"Our Children and Grandchildren are not merely statistics towards which we can be indifferent" JFK

Friday, January 28, 2011

Geithner: Inflation on a global level is “not high on the list of concerns”

Geithner expressed confidence that the recovery
has taken root in the U.S.,
pointing to clear increases in private investment
and job creation over the last 12 months

The Wall Street Journal
By Geoffrey T. Smith
1/28/2011

Inflation on a global level is “not high on the list of concerns,” even though emerging markets across the world are certainly “feeling some pressure,” U.S. Treasury Secretary Timothy Geithner said Friday.

Mr. Geithner told the World Economic Forum in a one-on-one interview that emerging markets could manage their inflation problems better if they loosened their currencies’ links to the dollar, a measure that economists say would lead in most cases to an appreciation against the greenback.

Mr. Geithner also said he’s “very confident that the euro will survive, but argued that Europe needs time to put in place the fiscal and structural reforms that will make that possible.

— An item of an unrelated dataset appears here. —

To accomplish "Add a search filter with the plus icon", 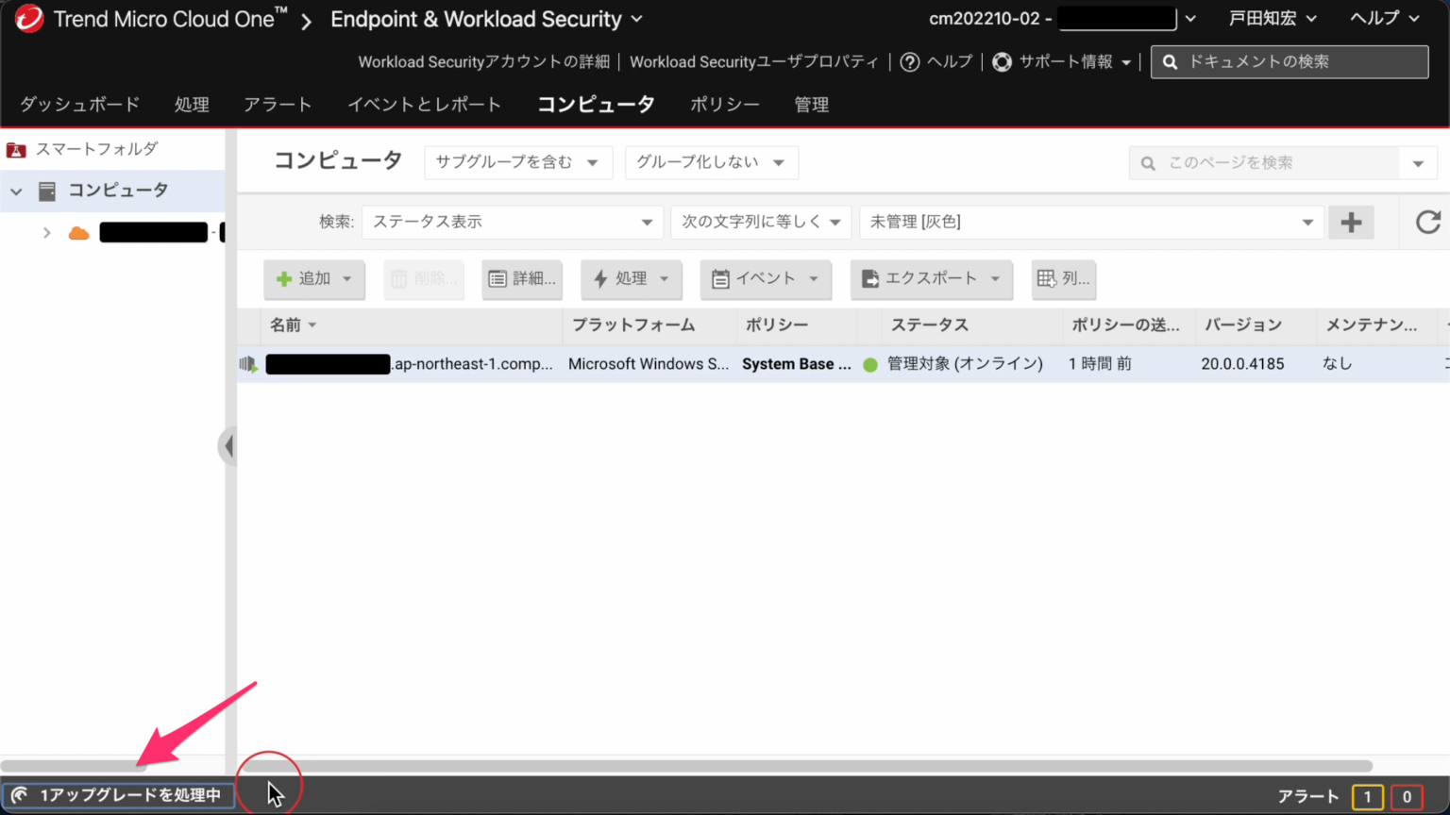I will coord(1351,222).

As for the U.S.’s own fiscal problems, Mr. Geithner admitted that the current position is “unsustainable in the long run” and said the government needs to lay out a credible, multiyear path to sustainability. He bemoaned the fact that the U.S. political system lacks any mechanism to enforce this.

Mr. Geithner expressed confidence that the recovery has taken root in the U.S., pointing to clear increases in private investment and job creation over the last 12 months. Without explicitly endorsing them, he referenced consensus forecasts of between 3.5% and 4% annualized growth for the U.S. for the near term, and a “tighter consensus” that the jobless rate will fall to below 8% by the end of next year, from around 9.6% at present.

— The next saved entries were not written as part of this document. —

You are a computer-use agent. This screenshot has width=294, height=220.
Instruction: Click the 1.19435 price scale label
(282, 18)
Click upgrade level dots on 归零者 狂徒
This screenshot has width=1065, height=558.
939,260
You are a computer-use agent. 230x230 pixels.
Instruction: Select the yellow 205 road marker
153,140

He noted, though that the U.S. was consigned to a “tragically moderate” recovery and an accordingly slow decline in joblessness. Mr. Geithner acknowledged the need not to jeopardize the recovery by cutting spending too fast, but warned that there is “no alternative” in the long term to tackling the liabilities that the U.S. faces from its social and health-care spending.

He took comfort from that fact that, although the U.S.’s overall public debt has risen sharply as a result of the crisis and of years of deficits before 2008, the U.S. remains better positioned than many other large economies to deal with the problem, owing to its demographics.

Geithner's Solution
Just dump it on the grandchildren

“We’re a younger country…we have a more open economy,” than many others, Mr. Geithner said.